The aboriginal Australians are a classic example of a people whose eco­nomic resources are of the scantiest. In many places their habitat is even more severe than that of the Bushmen, although this is perhaps not quite true in the northern portion.... A tabulation of the foodstuffs which the aborigines of northwest central Queensland extract from the country they inhabit is instructive.... The variety in this list is impressive, but we must not be deceived into thinking that variety indicates plenty, for the available quantities of each element in it are so slight that only the most intense application makes survival possible (Herskovits, 1958, p 68-69).

Or again, in reference to South American hunters:

The nomadic hunters and gatherers barely met minimum subsistence needs and often fell far short of them. Their population of 1 person to 10 or 20 square miles reflects this. Constantly on the move in search of food, they clearly lacked the leisure hours for nonsubsistence activities of any signifi­cance, and they could transport little of what they might manufacture in spare moments. To them, adequacy of production meant physical survival, and they rarely had surplus of either products or time (Steward and Faron, 1959, p. 60; cf. Clark, 1953, p. 27 f; Haury, 1962, p. 113; Hoebel, 1958, p. 188; Redfield, 1953, p. 5; White, 1959).

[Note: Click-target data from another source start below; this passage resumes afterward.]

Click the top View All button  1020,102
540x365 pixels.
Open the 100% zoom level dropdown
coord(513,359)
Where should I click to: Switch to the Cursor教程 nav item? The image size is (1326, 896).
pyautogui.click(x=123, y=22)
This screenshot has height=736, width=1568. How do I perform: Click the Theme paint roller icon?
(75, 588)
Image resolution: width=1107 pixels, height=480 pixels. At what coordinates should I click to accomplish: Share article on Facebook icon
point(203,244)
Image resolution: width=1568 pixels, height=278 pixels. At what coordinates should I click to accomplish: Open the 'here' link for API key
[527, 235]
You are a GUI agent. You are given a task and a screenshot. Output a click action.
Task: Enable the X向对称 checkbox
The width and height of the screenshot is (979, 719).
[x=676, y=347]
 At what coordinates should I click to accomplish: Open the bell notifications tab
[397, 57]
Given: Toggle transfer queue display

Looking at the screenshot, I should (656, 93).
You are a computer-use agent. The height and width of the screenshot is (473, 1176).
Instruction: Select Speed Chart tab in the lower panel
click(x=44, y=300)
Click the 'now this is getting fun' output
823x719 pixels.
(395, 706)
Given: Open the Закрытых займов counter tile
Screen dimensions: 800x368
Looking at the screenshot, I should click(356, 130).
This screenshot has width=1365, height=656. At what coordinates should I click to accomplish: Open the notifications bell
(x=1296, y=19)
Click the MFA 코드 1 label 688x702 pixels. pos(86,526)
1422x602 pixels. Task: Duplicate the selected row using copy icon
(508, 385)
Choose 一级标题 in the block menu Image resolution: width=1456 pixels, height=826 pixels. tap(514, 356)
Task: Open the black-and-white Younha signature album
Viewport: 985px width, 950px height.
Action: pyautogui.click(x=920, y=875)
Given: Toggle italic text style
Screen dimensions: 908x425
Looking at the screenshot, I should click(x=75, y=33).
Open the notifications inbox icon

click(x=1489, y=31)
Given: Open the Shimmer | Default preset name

But the traditional dismal view of the hunters' fix is also preanthro-pological and extra-anthropological, at once historical and referable to the larger economic context in which anthropology operates. It goes back to the time Adam Smith was writing, and probably to a time before anyone was writing.1 Probably it was one of the first distinctly neolithic prejudices, an ideological appreciation of the hunter's capac­ity to exploit the earth's resources most congenial to the historic task of depriving him of the same. We must have inherited it with the seed of Jacob, which "spread abroad to the west, and to the east, and to the north," to the disadvantage of Esau who was the elder son and cunning hunter, but in a famous scene deprived of his birthright.

Current low opinions of the hunting-gathering economy need not be laid to neolithic ethnocentrism, however. Bourgeois ethnocentrism will do as well. The existing business economy, at every turn an ideological trap from which anthropological economics must escape, will promote the same dim conclusions about the hunting life.

Is it so paradoxical to contend that hunters have affluent econo­mies, their absolute poverty notwithstanding? Modern capitalist soci­eties, however richly endowed, dedicate themselves to the proposition of scarcity. Inadequacy of economic means is the first principle of the world's wealthiest peoples. The apparent material status of the econo­my seems to be no clue to its accomplishments; something has to be said for the mode of economic organization (cf. Polanyi, 1947, 1957, 1959; Dalton, 1961).